Each compound has different characteristics, and only by selecting the characteristics of the compound suitable for a specific situation can the compound be applied on a large scale. 1044872-40-3, name is Methyl 2-amino-4,6-dichloronicotinate. This compound has unique chemical properties. The synthetic route is as follows. category: pyridine-derivatives

Step 116-3 The compound (2.2 g) obtained in step 116-2 and 2-propanol (31 ml) were mixed, and N,N-dimethylformamide dimethyl acetal (2.9 ml) was added. The mixture was heated under reflux for 30 min. The reaction mixture was cooled to room temperature, hydroxylamine hydrochloride (1.4 g) was added, and the mixture was stirred at room temperature for 30 min. The reaction mixture was concentrated to an about half amount, and water (40 ml) and 2-propanol (6.6 ml) were added. The mixture was stirred at room temperature for 30 min, and the resulting solid was collected by filtration to give the compound described in the above-mentioned scheme (2.2 g, 84%).1H-NMR (DMSO-D6) delta: 3.92 (s, 3H), 7.37 (s, 1H), 7.85 (d, 1H, J=9.5 Hz), 10.12 (d, 1H, J=9.5 Hz), 10.83 (s, 1H).

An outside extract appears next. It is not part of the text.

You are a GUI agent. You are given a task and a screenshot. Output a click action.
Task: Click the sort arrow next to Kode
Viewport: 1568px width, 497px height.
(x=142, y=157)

If you are interested in these compounds, you can also browse my other articles.Thank you for taking the time to read this article. I hope you enjoyed it, 1044872-40-3, Methyl 2-amino-4,6-dichloronicotinate.

Reference:
Patent; JAPAN TOBACCO INC.; US2011/77267; (2011); A1;,
Pyridine – Wikipedia,
Pyridine | C5H5N – PubChem

Electric Literature of 1044872-40-3, In the chemical reaction process,reaction time,type of solvent,can easily affect the result of the reaction, thereby determining the yield and properties of the reaction product.An updated downstream synthesis route of 1044872-40-3 as follows.

To a solution of methyl 2-amino-4,6-dichloro-pyridine-3-carboxylate (300 mg, 1.357 mmol) in dry THF (7 mL) was added a 3M solution of methylmagnesium bromide in diethyl ether (1.58 mL, 4.75 mmol) dropwise under nitrogen at -60 C. The reaction mixture was stirred at -60 C to 0 C for 1 h. The progress of reaction was monitored by TLC & 1H NMR. After completion of reaction, the mixture was quenched using aqueous saturated solution of ammonium chloride and extracted with EtOAc. The organic layer was washed with water and brine, dried over anhydrous sodium sulfate and concentrated under reduced pressure to obtain the crude product. The crude product was purified by column chromatography on silica (100:200 mesh) using 10% EtOAc-hexane system as eluent to afford 2-(2-amino-4,6-dichloro-3-pyridyl)propan- 2-ol (263 mg).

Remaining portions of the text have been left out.